## Source extract

○ ○ ○ ○ ○ ○ ○

Reviews of the Week with Patricia Hruby Powell, Valarie Kaur, Elizabeth Acevedo, and More!

The Review of the Day has always been a brief, early way to spotlight exceptional upcoming titles on Booklist Online. These reviews are notable for different reasons—they may be starred, in high demand, or especially relevant to the current issue’s spotlight.

A wide range of life experiences highlighting determined, audacious acts of love and courage are presented in this week’s #ReviewsoftheDay. Booklist wishes you all well.

Monday, June 22

Lift as You Climb: The Story of Ella Baker, by Patricia Hruby Powell and illusrated by R. Gregory Christie

Born in 1903, Ella Baker grew up on her grandparents’ North Carolina farm, where they’d once labored as slaves. There she learned to listen to others, to help people in need, and to “lift as you climb.” From her grandfather’s church pulpit, she heard the resounding question, “What do you hope to accomplish?” After college, Baker worked for the NAACP and SCLC. She gradually became a significant figure in the civil rights movement, challenging its leaders on occasion, speaking up for women within the movement, focusing on issues such as voting rights, and always listening at the grassroots level. She helped plan the Freedom Rides, and she advised and befriended many young activists throughout her career. In the striking gouache paintings, Christie uses strong lines and vibrant colors to recreate scenes from Baker’s life and times, while expressing the leader’s dignity, empathy, and determination.

○ ○ ○ ○ ○ ○ ○

## Listed records
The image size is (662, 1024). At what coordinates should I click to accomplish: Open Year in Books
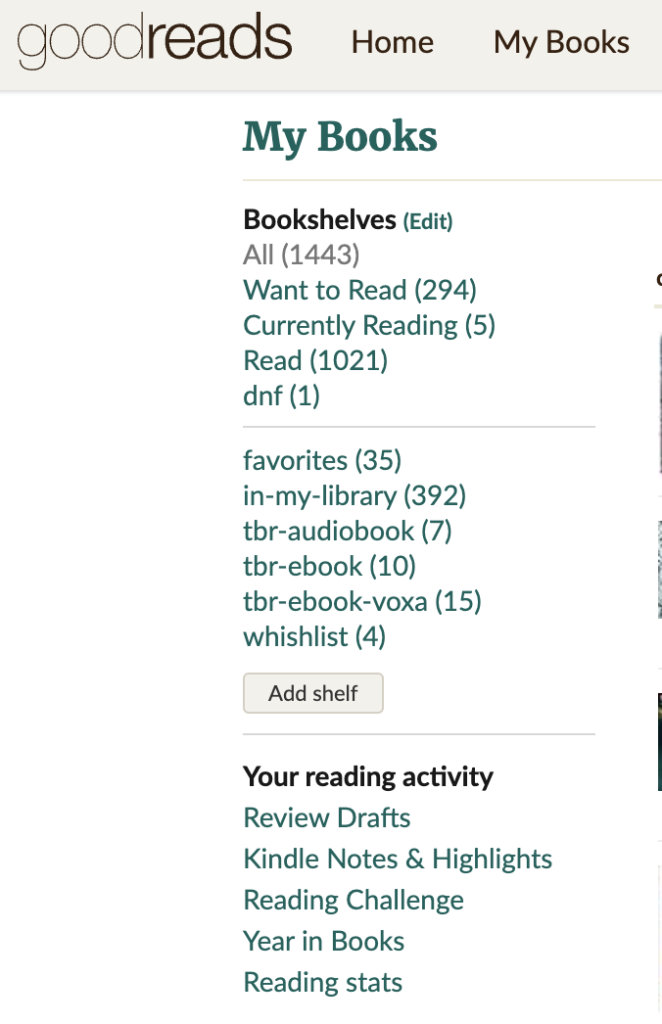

○ ○ ○ ○ ○ ○ ○

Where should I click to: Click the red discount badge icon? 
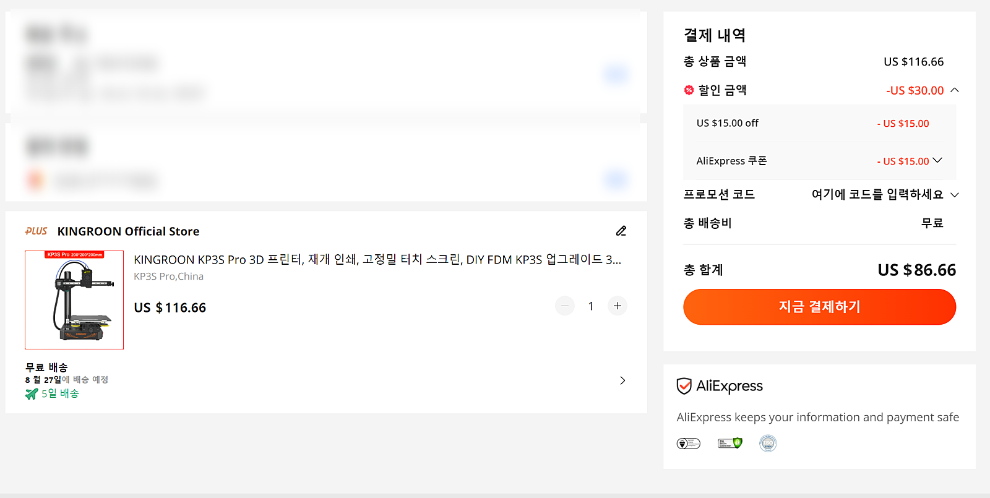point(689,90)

○ ○ ○ ○ ○ ○ ○

## Your goal
From the Booklist review roundup above, list every reason it gives for why a Review of the Day may be notable.

## Solution for this exercise
- It may be starred.
- It may be in high demand.
- It may be especially relevant to the current issue's spotlight.